3 years ago | 10 min read

One of the biggest challenges we overcame at Skylift was getting product-market fit to prove to investors we had a viable business.

At Skylift, we helped firefighters cut half the time in extinguishing wildfires. We did this by enabling them to focus all their attention on extinguishing the fires and letting us handle the short-range logistics.

As a result, we helped save millions of dollars in economic loss and firefighting costs for the nation.

You’ll notice I don’t have to tell you about our product for you to understand the impact it has on the world. I don’t have to tell you the inner workings of our technology or that it’s patented.

Instead, what you read is how to communicate product-market fit.

What is product-market fit?

Product-market fit describes how well your business’s product and your target market’s demand for your solution are aligned. Sometimes achieving product-market fit requires you to change how you talk about, or brand, your product.

Sometimes it’s about shifting to hone in on marketing to the specific segment of the total addressable market (TAM) that is your ideal target market.

We ended up receiving a $5m term sheet from investors, dozens of government customers from all across the western United States, and offers to acquire us for 10x the initial investment.

Getting there was a struggle. My investor meetings would be long and scattered because my business’s mission was. I’d hear feedback on my pitch presentation that made me want to crawl up and die:

“You need to map your product development with your market development.”
“Your slides didn’t align — unit economics were for a different solution.”

And the worst iceberg that sunk my heart like the Titanic breached from a very important decision-maker at one of the world’s largest aerospace companies:

“You had my interest at first. Then you talked about a completely irrelevant market problem.”

I’ll go through our journey sort of like a case study. My aim is to give insight on which you can take action to achieve product-market fit for your business. Your resulting story will increase your chances of getting investment.

Why does product-market fit matter?

Product-market fit is when your customers gain so much value from your solution that they’d be very disappointed if they didn’t have it anymore. It’s when you have paying customers and can show both customer growth and customer retention.

Getting that customer validation becomes especially problematic when you seek funding to help get to the next stage of your business. Investors aren’t ready to invest until they see that next stage reached — the classic “chicken and egg” situation.

“Most investment funds would rather wait until something proves itself in the market. For someone to go out there and close a $3–5 million round, they’d have to have a couple million dollars in the pipeline, either signed or coming on soon.”

Vitaly M. Golomb, Author of The Accelerated Startup

But when you do, it’s an absolutely thrilling feeling. Seeing an audience of investors glued to your presentation energizes every fiber inside you. It alleviates the struggles you’ve experienced as an entrepreneur.

** Dataset excerpts **
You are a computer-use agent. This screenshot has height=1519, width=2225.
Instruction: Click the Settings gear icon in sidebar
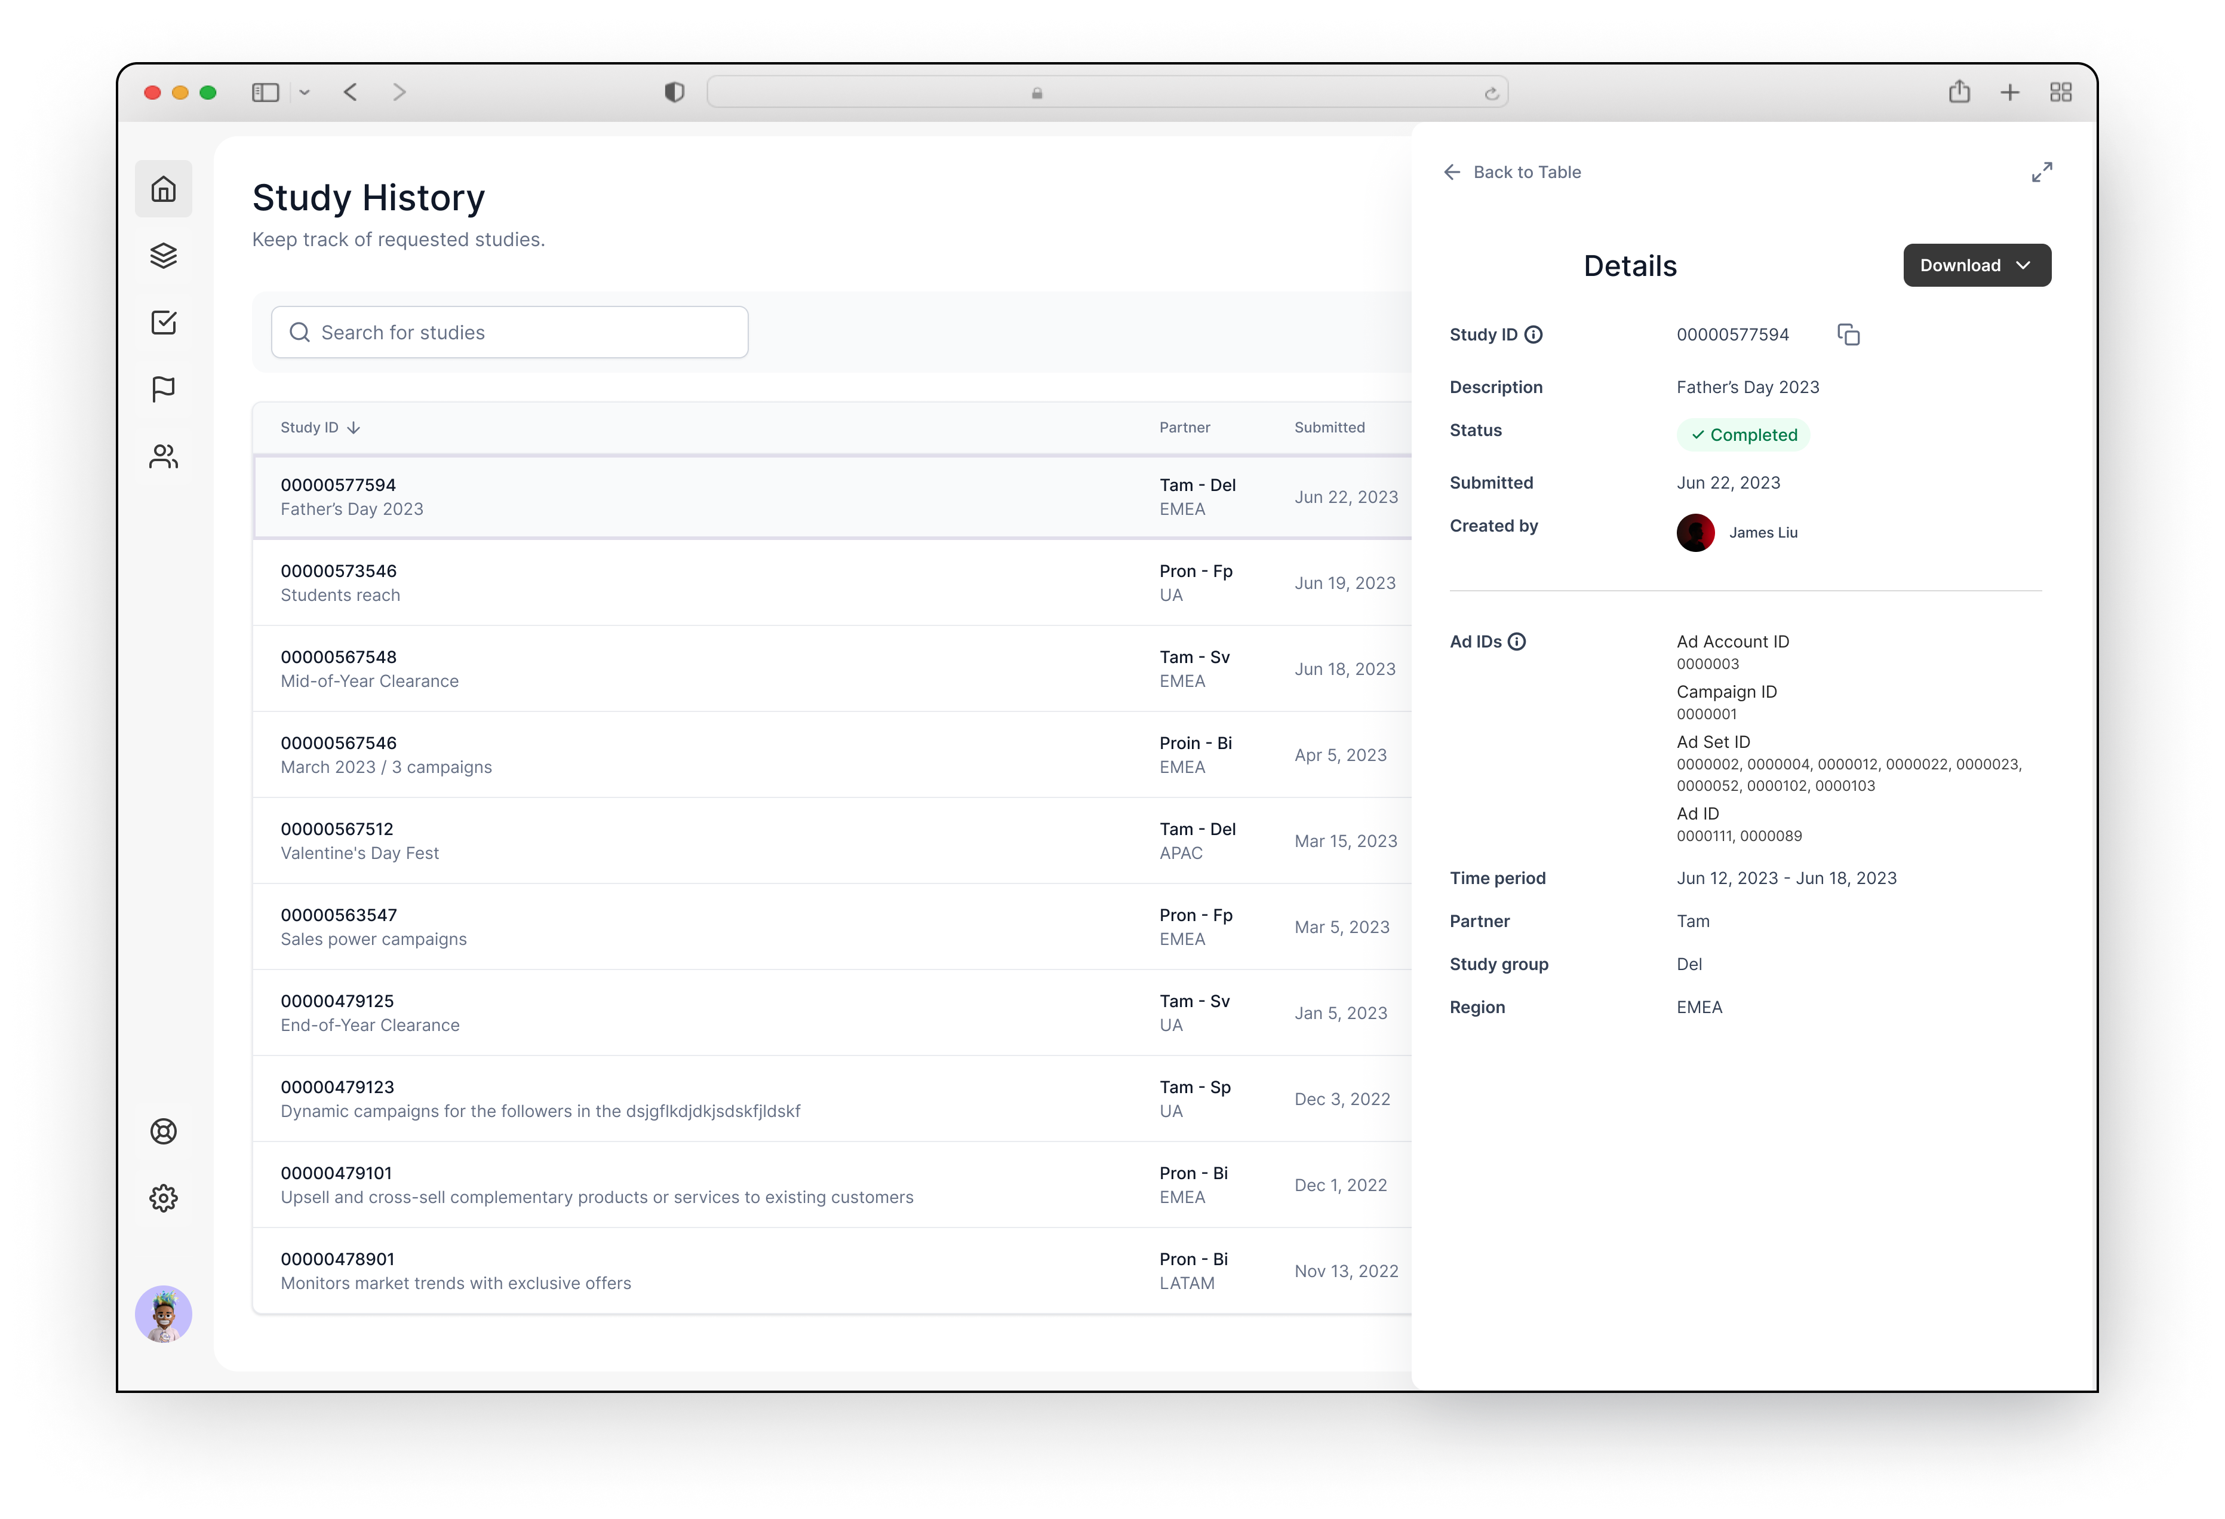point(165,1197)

...

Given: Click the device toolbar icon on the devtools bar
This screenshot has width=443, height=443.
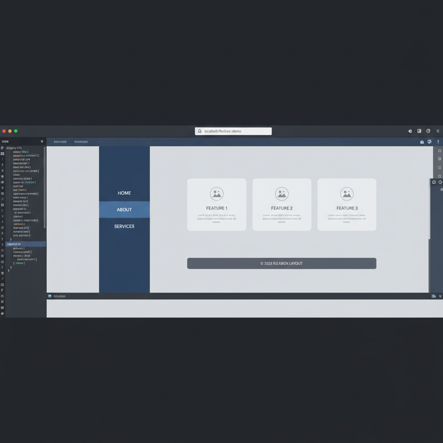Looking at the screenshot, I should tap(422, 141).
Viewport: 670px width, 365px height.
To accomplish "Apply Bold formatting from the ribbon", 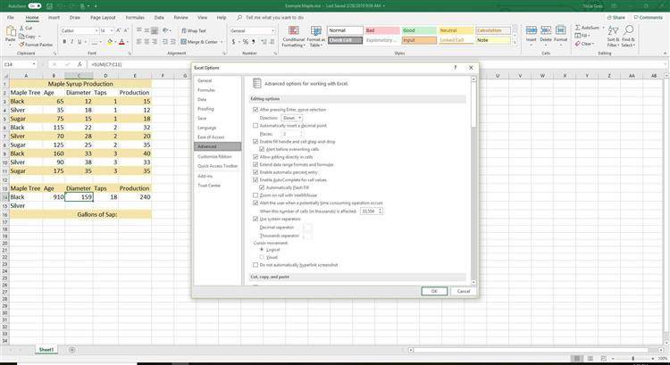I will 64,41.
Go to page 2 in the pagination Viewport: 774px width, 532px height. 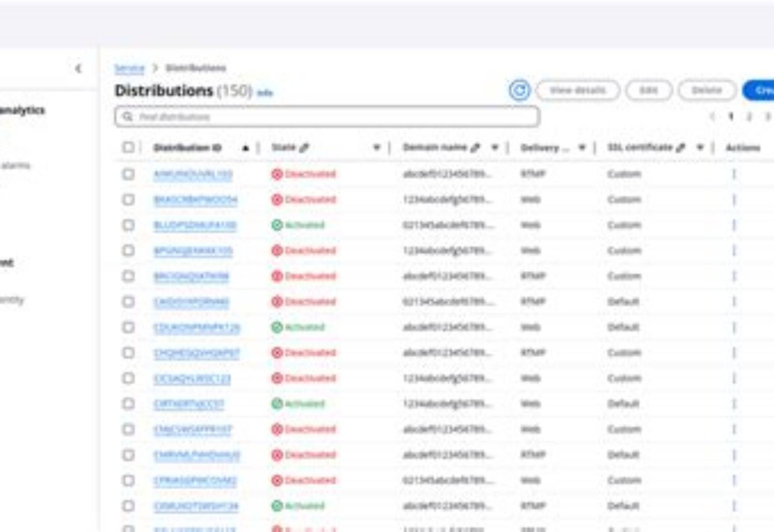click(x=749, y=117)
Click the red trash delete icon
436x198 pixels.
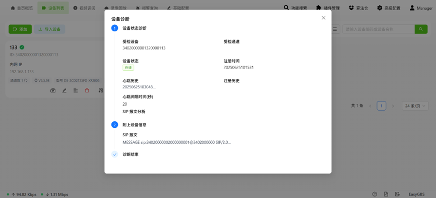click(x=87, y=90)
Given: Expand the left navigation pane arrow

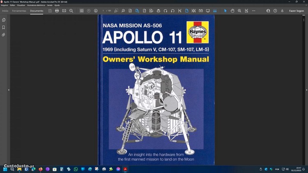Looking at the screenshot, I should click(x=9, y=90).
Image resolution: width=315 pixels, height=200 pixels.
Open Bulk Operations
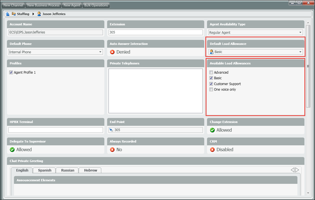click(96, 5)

* * *

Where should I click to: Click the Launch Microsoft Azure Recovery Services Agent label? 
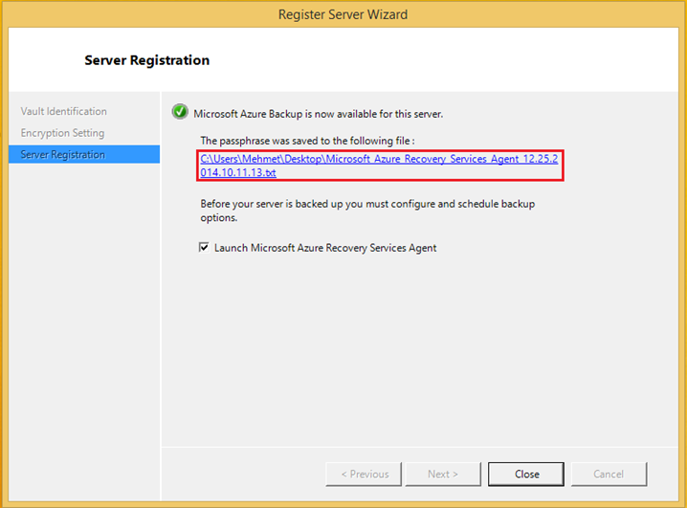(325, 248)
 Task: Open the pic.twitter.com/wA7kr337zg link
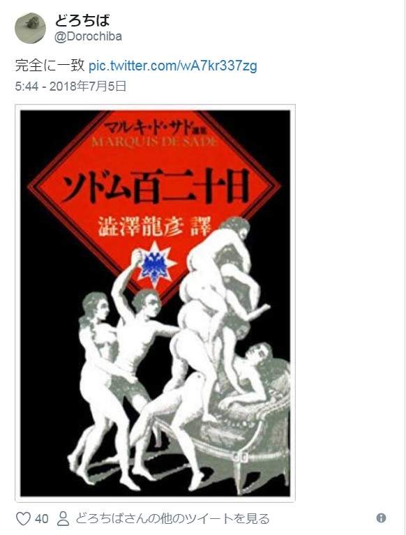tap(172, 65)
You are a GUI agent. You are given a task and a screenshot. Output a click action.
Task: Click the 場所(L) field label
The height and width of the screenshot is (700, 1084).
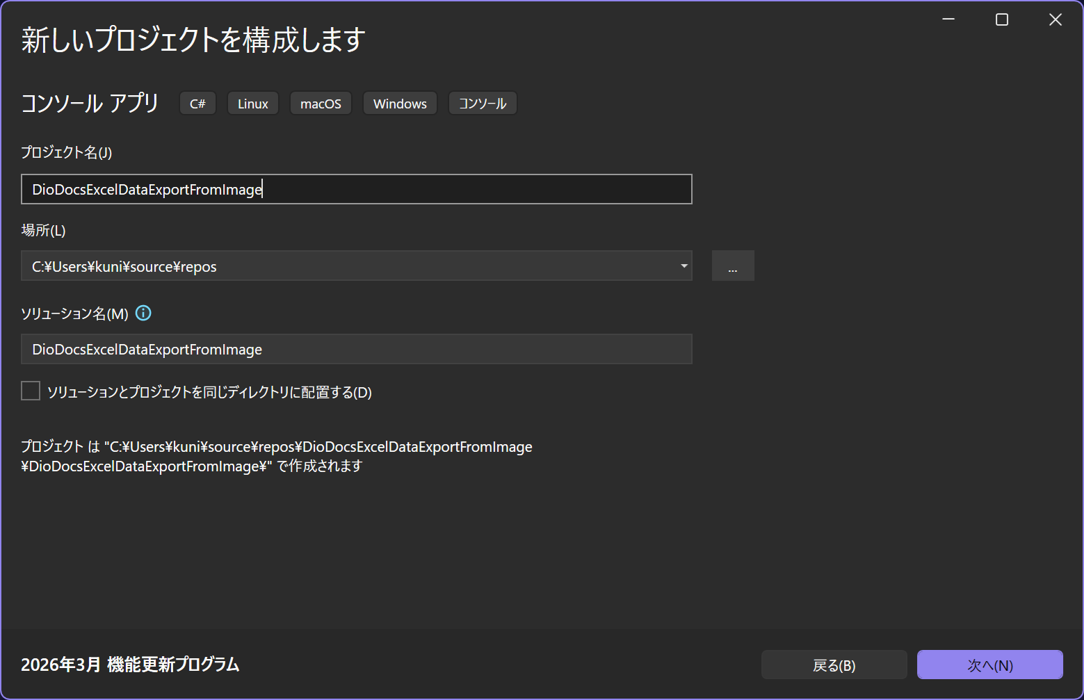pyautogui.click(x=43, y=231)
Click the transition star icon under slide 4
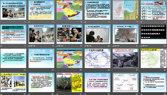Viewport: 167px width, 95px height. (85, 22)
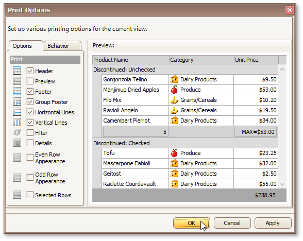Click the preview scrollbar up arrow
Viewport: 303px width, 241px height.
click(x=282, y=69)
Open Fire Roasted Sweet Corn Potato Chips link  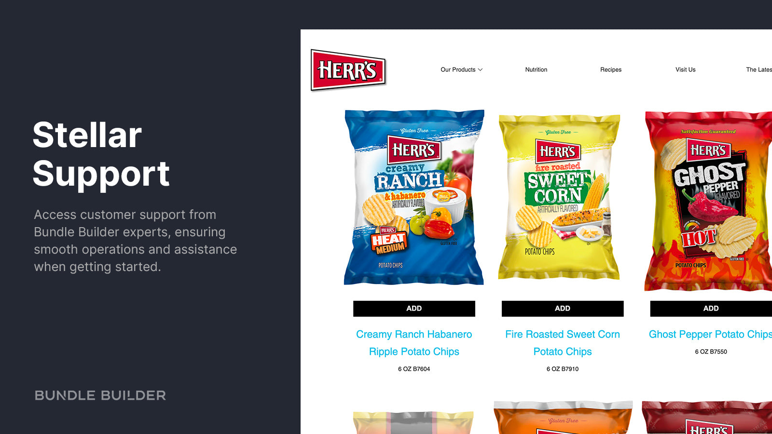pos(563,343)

** Exercise directions **
Could you extend the essay on reaching product-market fit at Skylift, picking up right after its last sentence?

** Answer to this problem **
It validates the progress you’ve made.

And it helps you realize you’ve finally achieved market validation.

When you have that fit (or validation), you can quantify and communicate:

  1. the problem you’re solving for your customer
  2. your solution’s impact
  3. the market size and growth potential
  4. your strategy to capture that market
  5. your competitive advantage

1. Defining the Problem

The first step you need to take is to profile your customer and identify the problem that customer faces. I’m making this sound easier than it is.

Skylift started as a company that produced heavy lifting drones for any industry. And we struggled for two years to find customers willing to pay us. What gave us successful traction was narrowly defining who the specific users were and why they’d use our tech.

Learning Lesson

Don’t put too much emphasis on perfecting the product before even attempting to test it in the market. Start asking people right away what they think of your idea or solution.

You want to eventually say “customers love bringing their kids to enjoy family time and amazing, healthy meals” instead of “we have the best food in town!”

According to Entrepreneur’s

Hayden Field in her article on how to make an app,

“[Products] that try to solve a slew of problems often take on too much — either they’re not solving any of the problems especially well, or none of the problems are especially important.”

Our Process

We needed to say “firefighters are faster because they don’t have to carry hundreds of pounds of equipment” instead of “we have the most advanced drone technology!”

We asked firefighters what issue they faced the most, or even if they had an idea what to use a logistics drone for.

Their response was almost unanimous: “move our hose packs.”

Transporting these 20–40lb rolls of hose frees the firefighters of carrying the weight, but more importantly, frees them of having to repeatedly trek the rough terrain to the fire truck and back. It saves time and gives them more energy. It lets them do what they signed up for, which is to fight fires.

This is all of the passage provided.